By
Published: 04 Jun 2025 18:13
Security leaders accustomed to the time-worn cliché of being the guy in IT whose job it is to say no can from today avail themselves of new National Cyber Security Centre (NCSC) guidance on creating effective cyber security cultures among those people they are tasked with protecting in the workplace.
With end-users the frontline in any cyber defence strategy through which threat actors must pass, organisations that work to foster a strong sense of security within the business have been proven to be more resilient to cyber attacks, and better able to respond to and recover from those that slip through.
Yet the culture of security is both a hard concept for technical security suppliers to sell and for security leaders to embed within their workforces, so too often the idea plays second fiddle to security products and services.
The NCSC describes cyber security culture as the “collective understanding of what is normal and valued in the workplace with respect to cyber security … [setting] sets expectations on behaviour and relationships, influencing people’s ability for collaboration, trust and learning”.
NCSC chief technology officer Ollie Whitehouse said: “Business leaders must recognise cyber security as a foundation for success, and this should start with taking decisive action to embed a strong security culture across their organisations.
“Without a culture that makes security accessible, desirable and relevant to all staff, risks may go unrecognised – leaving the door open for malicious actors to exploit an organisation’s technology and systems, with potentially devastating and long-lasting impact.
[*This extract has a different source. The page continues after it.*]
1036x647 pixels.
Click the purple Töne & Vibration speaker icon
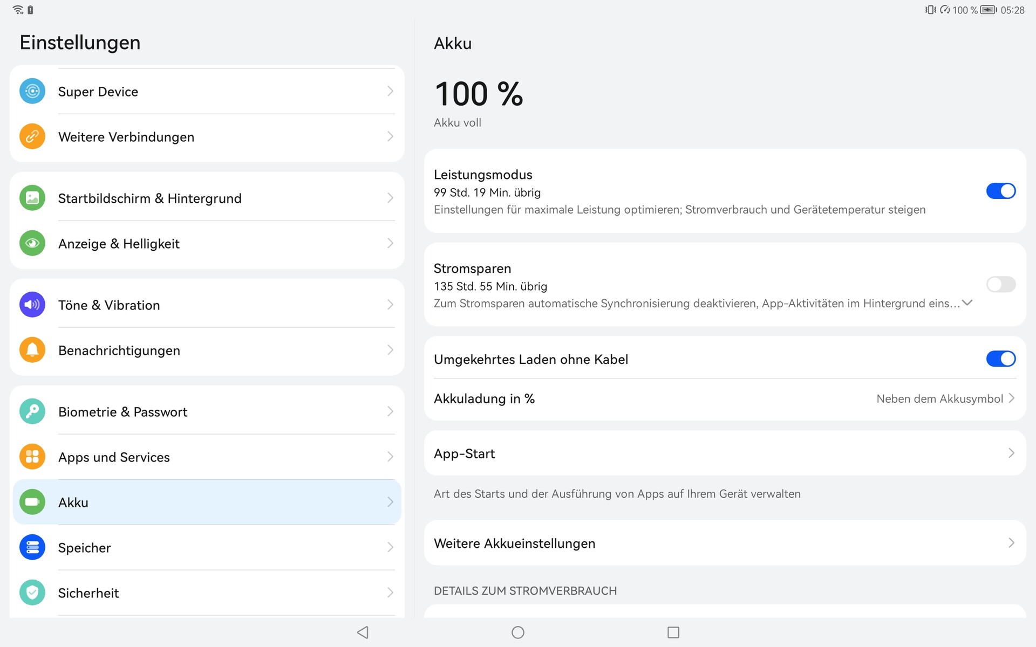click(32, 305)

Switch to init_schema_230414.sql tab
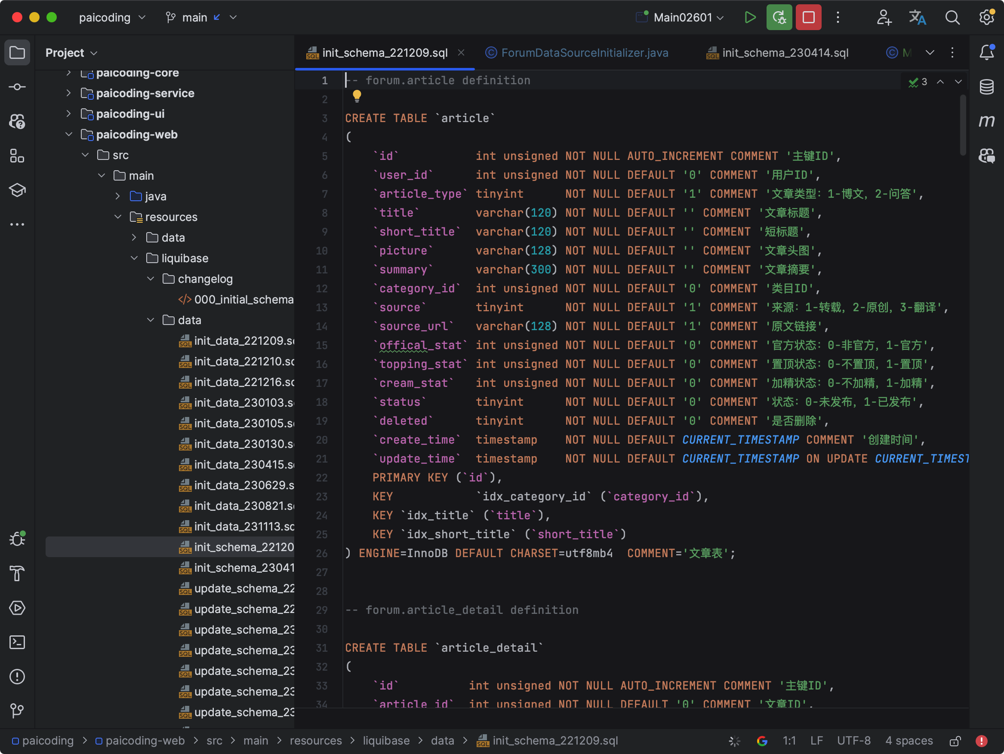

“This latest NCSC guidance details six clear principles to help overcome barriers to establishing a positive cyber security culture, leading from the top and embedding it within every organisation,” said Whitehouse.
Six core principles
The NCSC has published a list of six core principles that it believes will help security leaders create the optimal conditions where a security culture that values security behaviours and enables people to feel safe engaging with it can thrive.
It said it hoped to help build workforces that are both high-performing and cyber secure, noting of course that all businesses are unique to some degree, and no one-size-fits-all approach can possibly cover off all the bases.
In order, the cyber security culture principles are as follows:
- Cyber leaders should endeavour to frame security as something that enables a business to achieve its core goals. People should be encouraged to understand how important cyber is in keeping their day-to-day IT running and their data available, and how their own behaviours contribute to this. It is also important to try to frame security policies and processes as things that don’t block people from doing their jobs properly. Those working in the security function should be taught to be aware of how they might do this, and empowered to work to reduce possible negative impacts, for example, problems arising from blocking access to a third-party tool that core workers have embedded in their workflows, without first standing up an alternative, for example.
- Cyber leaders should work to build safety, trust and processes to encourage openness. Here, ‘good’ looks like creating a psychologically safe environment where people feel comfortable talking about cyber security, with quick and accessible routes to asking questions or reporting problems. Incident investigations, where needed, should be run from the perspective of learning and improving, not blaming, and innocent mistakes should never be punished.
- Cyber leaders should work to embrace change to manage new threats, and take advantage of opportunities to improve resilience. Resilient organisations are, at their hearts, adaptive, and this holds true for security cultures, which should be positive about change, but cautious when rushing into making changes that may prove disruptive. People on the receiving end of new security policies should feel supported in working through their impact.
- Cyber leaders should try to ensure social norms within their workplaces promote secure behaviours. Many businesses talk a good game but when push comes to shove, unwritten rules about what shortcuts are fine to take, and where the security team turns a blind eye, often render the security function essentially pointless. Simply asking people not to do something silly, like taking confidential files home with them on a USB stick, is not enough, leaders need to put in the work to get to the heart of the norm and address the underlying company values – in this example, this could be pressure to get work done out of hours or on weekends – that make them ‘acceptable’.
- Cyber leaders should encourage their organisations’ wider leadership teams to take responsibility for the impact their actions have on security cultures, agreeing and communicating shared purposes and making these central to decision-making. The C-suite must be leant on to model secure behaviours and positively influence the business’ social norms, and disincentivise problematic behaviour that they may have inadvertently deemed acceptable.
- Finally, cyber leaders should provide well-maintained security rules and guidelines that are accessible and easy-to-understand. Rules should be tested to ensure they are effective, contribute meaningfully, are usable, accessible and inclusive, and aligned with the business’ shared purposes. It is particularly important to enable people to understand the difference between rules that must be followed and mere guidelines that give advice. Feedback must be constantly sought and incorporated into policies, and changes should be widely communicated with out-of-date material expunged from onboarding packs or company intranets.